Samsung Electronics (005930.KS) has officially announced plans to withdraw from the TV and home appliance business in China after 34 years. The company intends to shed the underperforming business and instead pursue a "selection and concentration" strategy aimed at expanding semiconductor and mobile product sales.
According to industry sources on Thursday, Samsung China Investment Corporation (SCIC), Samsung Electronics' Chinese subsidiary, held an employee briefing that day and announced the withdrawal from the TV and home appliance business. It also began notifying local business partners of the decision. The move formalizes reports of Samsung's exit from the Chinese TV and home appliance market that recently surfaced in foreign media.
With this move, Samsung Electronics will halt TV and home appliance sales in China. The company will maintain its remaining businesses in medical devices, mobile products, and semiconductors. SCIC consists of the Consumer Electronics (CE) division, which handles TVs, home appliances, and medical devices, and the Mobile eXperience (MX) division, which handles mobile products.

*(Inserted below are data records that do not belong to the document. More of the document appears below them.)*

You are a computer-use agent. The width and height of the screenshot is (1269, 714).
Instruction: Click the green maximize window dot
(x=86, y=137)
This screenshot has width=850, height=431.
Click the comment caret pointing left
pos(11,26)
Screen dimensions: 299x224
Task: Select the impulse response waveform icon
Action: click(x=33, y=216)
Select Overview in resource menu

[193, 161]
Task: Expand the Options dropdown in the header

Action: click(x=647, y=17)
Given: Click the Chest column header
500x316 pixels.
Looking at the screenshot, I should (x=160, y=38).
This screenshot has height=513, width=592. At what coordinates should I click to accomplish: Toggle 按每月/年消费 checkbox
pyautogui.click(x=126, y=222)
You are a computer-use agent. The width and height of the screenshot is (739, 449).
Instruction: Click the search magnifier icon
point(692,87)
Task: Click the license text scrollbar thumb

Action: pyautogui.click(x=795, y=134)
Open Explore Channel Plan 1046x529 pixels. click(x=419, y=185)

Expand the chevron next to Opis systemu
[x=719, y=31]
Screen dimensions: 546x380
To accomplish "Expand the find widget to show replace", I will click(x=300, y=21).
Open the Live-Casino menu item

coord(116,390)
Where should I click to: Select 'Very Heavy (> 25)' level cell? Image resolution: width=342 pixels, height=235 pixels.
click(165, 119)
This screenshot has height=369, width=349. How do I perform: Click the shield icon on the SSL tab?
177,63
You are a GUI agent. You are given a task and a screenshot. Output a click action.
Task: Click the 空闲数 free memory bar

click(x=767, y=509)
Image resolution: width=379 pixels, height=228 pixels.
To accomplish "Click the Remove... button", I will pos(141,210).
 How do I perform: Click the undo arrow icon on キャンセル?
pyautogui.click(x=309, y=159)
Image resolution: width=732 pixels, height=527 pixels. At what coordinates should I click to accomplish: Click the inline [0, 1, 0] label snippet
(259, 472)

Of these, the CE division will be significantly downsized, with only the medical device-related organization remaining.
The company plans to continue existing TV and home appliance production at its Suzhou plant, a local production base, for export purposes. Semiconductor factories will also continue to operate without disruption. Local research and development (R&D) operations will likewise continue, Samsung Electronics explained.
Samsung Electronics emphasized that this measure is part of its selection and concentration strategy for the Chinese business. "Considering the rapidly changing internal and external business environment, we have decided to restructure our business in mainland China," the company said. "In particular, we will strive to provide the best mobile products and services to Chinese consumers with Galaxy AI at the forefront, and will continue to offer specialized smartphones and services such as Xinjitianxia."
Samsung Electronics' withdrawal from the Chinese TV and home appliance market comes 34 years after it entered the market following the establishment of Korea-China diplomatic relations in 1992. Samsung Electronics began operating its Tianjin TV factory in 1994 to mass-produce color TVs, and established a Suzhou production subsidiary the following year.
In the 2000s, Samsung actively captured the local premium home appliance market with products such as "Zipel," Korea's first side-by-side refrigerator launched in 2002, which was priced at 10 times the cost of an ordinary refrigerator. In 2006, it rose to the top of the Chinese TV market, selling 3 million units annually of its "Bordeaux TV" liquid crystal display (LCD) model. Samsung maintained its market share lead with ultra-high-definition (UHD) TVs in the early 2010s, benefiting in particular from the Korean Wave fueled by dramas such as "My Love from the Star." A representative example is the Chef Collection refrigerator, which earned the nickname "Jun Ji-hyun refrigerator" after featuring the Korean Wave actress as its advertising model.
However, Xiaomi entered the TV market in 2014, and in 2017, the THAAD dispute triggered an intensified boycott of Korean products in China, causing Samsung Electronics to begin struggling. This led to a "patriotic consumption" trend in which Chinese consumers favored domestic products, and local powerhouses such as TCL and Hisense emerged alongside Xiaomi. Samsung Electronics, which began losing market share, shut down its Tianjin TV factory in 2020, and has now made the decision to exit the sales business altogether.
According to Chinese market research firm RUNTO, local companies such as Hisense, TCL, and Xiaomi accounted for 94.1 percent of the Chinese TV market last year, while foreign companies including Samsung Electronics, Sony, Philips, and Sharp combined shipped just 1 million units, accounting for only 3 percent of the market. Another market research firm, AVC Revo, estimated that local companies such as Midea and Haier commanded 62 percent of the Chinese home appliance market last year as well.
Samsung Electronics' smartphone market share in China is also known to stand at just 1 percent, but unlike home appliances, the company has decided to steadily strengthen investment in the business, focusing on premium phones. As smartphones are evolving once again into AI phones equipped with artificial intelligence (AI), the company appears to have judged that it has a chance of winning by competing on technological capabilities through the "Galaxy S26" series and other products.
With some Chinese manufacturers that have focused on low- and mid-priced products recently reducing this year's shipments or even shutting down their smartphone businesses due to "chipflation" (the surge in semiconductor prices), there are also expectations that Samsung Electronics, with its relatively lower cost burden, may find an opportunity.